EXTRACT PROVIDED:
=-=-=

A few parameters in the code above should be tuned by the user. First, a delta parameter which is used to calculate the upper and lower bound. The larger this parameter, the further away from the mean the drifting points need to be to be classified as drift. Moreover, a window parameter which restricts the number of days in which drifting points can be detected to a limited time window. This parameter ensures that the drifting points are close enough, for if they are too far apart, they are noise and not drift. A larger window reduces false negatives at the expense of an increased risk of false positives. Lastly, the minPoints parameter refers to the number of data points that should fall outside the upper and lower bound for drift to be detected. The larger the value, the lower the risk of capturing false positives. Since there is a tradeoff between accuracy and false alarms when tuning these parameters, experimenting with different values is encouraged to find ones that fit the use case and the user’s risk tolerance.

To put SPC to the test, a random forest regressor model was trained to predict sales quantities from August 2018 onwards for the same time series we saw earlier. The algorithm detects drift if, in a window of 30 days, 10 days are beyond the upper or lower bound. Drift was indeed detected when it started occurring in July 2020 as can be seen below. Also, the preceding spikes were not detected, as they should be given that they are noise - this is ensured by tuning the minPonts parameter.

=-=-=

PROVIDED DATA:
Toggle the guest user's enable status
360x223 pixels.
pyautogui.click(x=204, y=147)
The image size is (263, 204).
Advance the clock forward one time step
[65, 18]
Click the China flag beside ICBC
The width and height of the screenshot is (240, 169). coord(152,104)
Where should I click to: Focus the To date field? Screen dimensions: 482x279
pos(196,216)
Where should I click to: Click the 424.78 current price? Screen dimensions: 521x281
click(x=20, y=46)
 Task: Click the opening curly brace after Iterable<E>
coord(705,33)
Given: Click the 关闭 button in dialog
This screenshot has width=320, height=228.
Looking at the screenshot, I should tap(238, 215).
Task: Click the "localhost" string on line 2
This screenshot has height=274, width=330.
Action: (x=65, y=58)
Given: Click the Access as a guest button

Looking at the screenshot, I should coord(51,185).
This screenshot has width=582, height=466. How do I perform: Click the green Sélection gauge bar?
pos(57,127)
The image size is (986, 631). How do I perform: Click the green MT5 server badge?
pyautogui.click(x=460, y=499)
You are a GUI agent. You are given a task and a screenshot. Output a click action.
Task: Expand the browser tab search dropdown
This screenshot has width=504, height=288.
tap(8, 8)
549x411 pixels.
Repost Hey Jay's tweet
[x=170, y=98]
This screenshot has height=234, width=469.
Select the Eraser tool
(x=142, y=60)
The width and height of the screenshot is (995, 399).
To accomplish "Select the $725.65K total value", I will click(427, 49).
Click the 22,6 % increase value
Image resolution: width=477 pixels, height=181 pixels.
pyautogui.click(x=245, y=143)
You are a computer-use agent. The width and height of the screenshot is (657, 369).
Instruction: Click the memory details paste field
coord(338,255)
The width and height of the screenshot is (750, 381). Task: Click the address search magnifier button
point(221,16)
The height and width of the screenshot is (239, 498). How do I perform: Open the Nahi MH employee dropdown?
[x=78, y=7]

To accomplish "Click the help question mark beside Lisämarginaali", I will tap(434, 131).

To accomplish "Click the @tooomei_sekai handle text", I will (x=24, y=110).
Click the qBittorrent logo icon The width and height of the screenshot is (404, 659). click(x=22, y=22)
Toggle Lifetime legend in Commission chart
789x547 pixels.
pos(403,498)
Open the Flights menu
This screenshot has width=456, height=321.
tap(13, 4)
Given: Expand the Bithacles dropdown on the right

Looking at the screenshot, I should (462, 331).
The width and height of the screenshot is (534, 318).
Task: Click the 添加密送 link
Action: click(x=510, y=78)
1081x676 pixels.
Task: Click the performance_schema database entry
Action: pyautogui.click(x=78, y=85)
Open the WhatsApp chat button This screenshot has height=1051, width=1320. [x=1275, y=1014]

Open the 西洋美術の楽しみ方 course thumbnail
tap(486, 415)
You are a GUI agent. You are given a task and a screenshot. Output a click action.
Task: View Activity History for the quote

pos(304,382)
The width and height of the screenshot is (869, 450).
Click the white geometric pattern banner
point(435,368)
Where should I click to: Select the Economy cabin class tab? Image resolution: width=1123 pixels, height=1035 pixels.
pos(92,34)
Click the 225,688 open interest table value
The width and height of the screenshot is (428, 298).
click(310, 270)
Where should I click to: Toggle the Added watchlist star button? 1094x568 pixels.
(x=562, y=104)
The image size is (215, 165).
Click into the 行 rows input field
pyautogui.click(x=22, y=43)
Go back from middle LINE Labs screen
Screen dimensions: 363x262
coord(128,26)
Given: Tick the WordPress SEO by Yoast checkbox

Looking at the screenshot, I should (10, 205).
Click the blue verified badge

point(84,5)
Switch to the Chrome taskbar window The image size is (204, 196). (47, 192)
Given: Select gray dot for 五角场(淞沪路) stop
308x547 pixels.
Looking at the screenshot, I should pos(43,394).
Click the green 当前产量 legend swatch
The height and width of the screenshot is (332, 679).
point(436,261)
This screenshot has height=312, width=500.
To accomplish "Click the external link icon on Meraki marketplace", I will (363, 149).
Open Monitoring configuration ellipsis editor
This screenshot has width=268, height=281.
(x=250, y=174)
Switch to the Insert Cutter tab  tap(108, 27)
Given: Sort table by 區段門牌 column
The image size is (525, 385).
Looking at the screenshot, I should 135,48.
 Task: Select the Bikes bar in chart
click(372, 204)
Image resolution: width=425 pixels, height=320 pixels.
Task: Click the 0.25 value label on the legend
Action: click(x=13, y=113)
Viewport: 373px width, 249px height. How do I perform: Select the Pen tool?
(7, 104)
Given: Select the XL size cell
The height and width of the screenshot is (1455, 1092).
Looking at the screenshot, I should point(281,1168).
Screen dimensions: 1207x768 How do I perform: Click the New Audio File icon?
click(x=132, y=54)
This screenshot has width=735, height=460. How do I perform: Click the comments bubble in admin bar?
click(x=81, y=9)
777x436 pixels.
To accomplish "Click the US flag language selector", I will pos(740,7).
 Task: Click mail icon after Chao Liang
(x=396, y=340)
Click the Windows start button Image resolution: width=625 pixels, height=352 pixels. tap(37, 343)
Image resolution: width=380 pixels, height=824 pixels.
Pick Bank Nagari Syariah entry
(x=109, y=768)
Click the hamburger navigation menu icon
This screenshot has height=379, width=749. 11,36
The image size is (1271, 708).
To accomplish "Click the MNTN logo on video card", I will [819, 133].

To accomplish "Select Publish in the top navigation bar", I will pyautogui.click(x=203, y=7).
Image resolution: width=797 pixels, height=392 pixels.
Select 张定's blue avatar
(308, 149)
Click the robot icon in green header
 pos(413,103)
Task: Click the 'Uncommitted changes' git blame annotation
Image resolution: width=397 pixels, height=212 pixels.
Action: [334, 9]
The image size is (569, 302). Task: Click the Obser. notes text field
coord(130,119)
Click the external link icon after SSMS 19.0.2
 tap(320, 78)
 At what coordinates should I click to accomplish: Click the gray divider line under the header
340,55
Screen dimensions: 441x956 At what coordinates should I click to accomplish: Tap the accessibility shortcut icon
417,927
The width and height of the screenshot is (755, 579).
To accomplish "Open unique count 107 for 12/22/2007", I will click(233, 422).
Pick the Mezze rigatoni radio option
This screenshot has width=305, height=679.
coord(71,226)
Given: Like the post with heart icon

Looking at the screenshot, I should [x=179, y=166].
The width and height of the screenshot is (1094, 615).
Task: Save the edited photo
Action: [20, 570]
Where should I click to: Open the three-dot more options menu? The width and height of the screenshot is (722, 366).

=-=-=

EXERCISE TASKS:
a) Copy the passage of the drift-detection text from "To put SPC to" to "the minPonts parameter." word for word.
b) List the parameters that the drift-detection text says the user should tune.
c) Write the next part of the drift-detection text, picking up after its final sentence.

ANSWERS TO THE PROBLEMS:
a)
To put SPC to the test, a random forest regressor model was trained to predict sales quantities from August 2018 onwards for the same time series we saw earlier. The algorithm detects drift if, in a window of 30 days, 10 days are beyond the upper or lower bound. Drift was indeed detected when it started occurring in July 2020 as can be seen below. Also, the preceding spikes were not detected, as they should be given that they are noise - this is ensured by tuning the minPonts parameter.

b)
- delta
- window
- minPoints

c)
In practice, the mean and standard deviation of the test set should be used as a baseline to which residuals of a deployed model are compared. This is recommended as one would like to discover whether a model’s performance has changed in comparison to what it was tested on during development.

Process Control Chart

Conclusion

We uncovered what drift is and why it is problematic. We also discussed different rates at which drift could occur and demonstrated how a model's performance can be tracked using SPC. If interested in further resources, the reader is referred to the following Github repository for the full code along with other drift detection algorithms. This repository is part of the writers’ master’s thesis project titled “Impact of Concept Drift on Predictive Performance in Time Series Forecasting” in collaboration with element61.